Whenever a game of Don't Starve is started, we can decide how we want the world to be shaped. We can make it easier for the characters to survive in a playground that we had a part in creating in, and we can also make it impossibly hard for them to survive. I'd argue that there are parts of the player-base that are amused when the characters are killed off in a manner that they would like to see them die in. When I saw the EXP Bar that is filled whenever the world is changed or when the player character dies, I'd argue that it is a reflection of how we would like to play with something new. We treat the characters as nothing more than playthings and when one character has lived long enough, we decide to introduce a new character because the old character has started to bore us. We desire a new plaything and we would like to see how a new character would react to the world around them. Webber is still a character I can't explain, though. I also find it strange that Maxwell is one of the few characters to sometimes break the fourth wall through their dialogue.

The devs also decide what new challenges and monsters the characters can get introduced into the world. They also decided when the characters could enter the caves, when they visit the Ruins, and when the new seasons were introduced, when they brought about new challenges associated with them. You could say that they're somewhat akin to Gods in the world that they have created, seeing as how they can introduce new mobs whenever they see fit. Players can also do this, though through the use of modding.
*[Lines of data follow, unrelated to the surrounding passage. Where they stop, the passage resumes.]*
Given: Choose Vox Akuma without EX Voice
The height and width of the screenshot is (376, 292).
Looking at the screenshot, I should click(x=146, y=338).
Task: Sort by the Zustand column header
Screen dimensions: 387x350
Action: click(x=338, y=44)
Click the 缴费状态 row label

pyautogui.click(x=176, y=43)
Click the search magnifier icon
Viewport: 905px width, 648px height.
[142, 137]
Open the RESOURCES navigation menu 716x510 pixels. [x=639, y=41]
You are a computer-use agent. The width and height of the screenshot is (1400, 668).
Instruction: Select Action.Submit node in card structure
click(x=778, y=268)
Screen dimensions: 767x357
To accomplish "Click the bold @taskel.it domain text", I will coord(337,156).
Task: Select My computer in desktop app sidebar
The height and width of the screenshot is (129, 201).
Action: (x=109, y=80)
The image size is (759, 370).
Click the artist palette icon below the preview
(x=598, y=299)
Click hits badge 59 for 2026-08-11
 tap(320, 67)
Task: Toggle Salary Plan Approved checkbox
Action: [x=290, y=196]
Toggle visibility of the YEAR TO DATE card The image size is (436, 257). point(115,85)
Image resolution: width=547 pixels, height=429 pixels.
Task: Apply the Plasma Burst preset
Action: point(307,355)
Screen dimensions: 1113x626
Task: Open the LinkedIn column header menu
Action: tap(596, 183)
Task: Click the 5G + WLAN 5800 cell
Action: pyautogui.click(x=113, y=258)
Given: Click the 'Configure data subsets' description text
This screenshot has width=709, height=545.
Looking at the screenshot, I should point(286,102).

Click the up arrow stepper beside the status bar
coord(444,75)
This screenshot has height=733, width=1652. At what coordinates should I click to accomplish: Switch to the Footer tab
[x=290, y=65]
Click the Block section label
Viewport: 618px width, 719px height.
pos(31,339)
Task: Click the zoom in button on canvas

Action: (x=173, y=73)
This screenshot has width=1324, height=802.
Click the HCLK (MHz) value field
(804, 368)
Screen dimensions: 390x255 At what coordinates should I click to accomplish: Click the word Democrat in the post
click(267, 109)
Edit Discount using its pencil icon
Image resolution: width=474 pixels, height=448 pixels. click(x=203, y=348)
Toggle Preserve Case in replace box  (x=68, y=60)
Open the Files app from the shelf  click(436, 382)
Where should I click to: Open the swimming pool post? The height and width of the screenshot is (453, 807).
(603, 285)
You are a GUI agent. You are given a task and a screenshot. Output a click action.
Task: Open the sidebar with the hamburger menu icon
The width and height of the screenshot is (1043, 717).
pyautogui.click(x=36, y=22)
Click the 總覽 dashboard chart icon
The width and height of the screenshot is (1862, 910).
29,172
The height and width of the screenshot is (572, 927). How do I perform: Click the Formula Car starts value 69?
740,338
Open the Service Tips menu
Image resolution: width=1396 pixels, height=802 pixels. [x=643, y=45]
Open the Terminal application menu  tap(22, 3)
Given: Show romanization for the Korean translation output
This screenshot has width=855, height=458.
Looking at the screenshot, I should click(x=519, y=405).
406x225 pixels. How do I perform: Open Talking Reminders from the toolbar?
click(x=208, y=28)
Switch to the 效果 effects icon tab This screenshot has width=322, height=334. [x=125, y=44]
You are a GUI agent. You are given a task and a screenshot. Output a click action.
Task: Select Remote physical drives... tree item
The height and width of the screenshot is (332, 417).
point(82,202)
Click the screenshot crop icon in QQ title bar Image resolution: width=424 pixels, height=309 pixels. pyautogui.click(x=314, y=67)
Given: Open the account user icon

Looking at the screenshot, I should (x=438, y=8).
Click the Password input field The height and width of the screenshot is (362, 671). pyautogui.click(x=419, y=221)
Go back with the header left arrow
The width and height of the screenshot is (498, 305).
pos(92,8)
In DST, one of the games' associated puzzles was the Cyclum puzzles. In it, a panel is shown where Wolfgang, Wes, and Wendy are shown walking out of the recently created portal. Perhaps this could be referring to how there are many players who play Don't Starve, and that there are multiple versions of the Constant, referring to save files and characters that we decide to play with in the save file in the original game? I'd also argue that as players, we are beings not yet known to the characters, and we can always keep an eye on them, but they can never see or refer to us directly. We also decide if a character is allowed to co-exist with multiple version of themselves without the fabric of the reality that the devs have created tearing itself apart like a cheap dishrag.

Were there other threads that might have theorized the same thing? I wasn't able to find any. I'd love to read your thoughts to this. It was something I came up with when I was bored.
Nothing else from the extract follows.